Sur les pas des Tyrans veux-tu que je m’engage,
Et que Rome effaçant tant de titres d’honneur
Me laiſſe pour tous noms celuy d’empoiſonneur ?
Ils mettront ma vangeance au rang des parricides.

NARCISSE.
Et prenez-vous, Seigneur, leurs caprices pour guides ?

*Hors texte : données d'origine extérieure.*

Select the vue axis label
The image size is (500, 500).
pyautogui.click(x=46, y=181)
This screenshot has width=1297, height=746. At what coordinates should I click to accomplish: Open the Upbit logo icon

Avez-vous pretendu qu’ils ſe tairoient toûjours ?
Eſt-ce à vous de preſter l’oreille à leurs diſcours ?
De vos propres deſirs perdrez-vous la memoire ?
Et ſerez-vous le ſeul que vous n’oſerez croire ?
Mais, Seigneur, les Romains ne vous ſont pas cõnus.
Non non, dans leurs diſcours ils ſont plus retenus.
Tant de precaution affoiblit voſtre regne.
Ils croiront en effet meriter qu’on les craigne.
Au joug depuis long-temps ils ſe ſont façonnez.
Ils adorent la main qui les tient enchaînez.
Vous les verrez toûjours ardens à vous complaire.
Leur prompte ſervitude a fatigué Tibere.
Moy-même revêtu d’un pouvoir emprunté,
Que je receus de Claude avec la liberté,
J’ay cent fois dans le cours de ma gloire paſſée
Tenté leur patience, & ne l’ay point laſſée.
D’un empoiſonnement vous craignez la noirceur ?
Faites perir le Frere, abandonnez la Sœur.
Rome ſur ſes Autels prodiguant les victimes,
Fuſſent-ils innocens, leur trouvera des crimes.
Vous verrez mettre au rang des jours infortunez :
Ceux où jadis la Sœur & le Frere ſont nez.

NERON.
Narciſſe, encore un coup, je ne puis l’entreprendre.

J’ay promis à Burrhus, il a falu me rendre.
Je ne veux point encore en luy manquant de foy
Donner à ſa vertu des armes contre moy.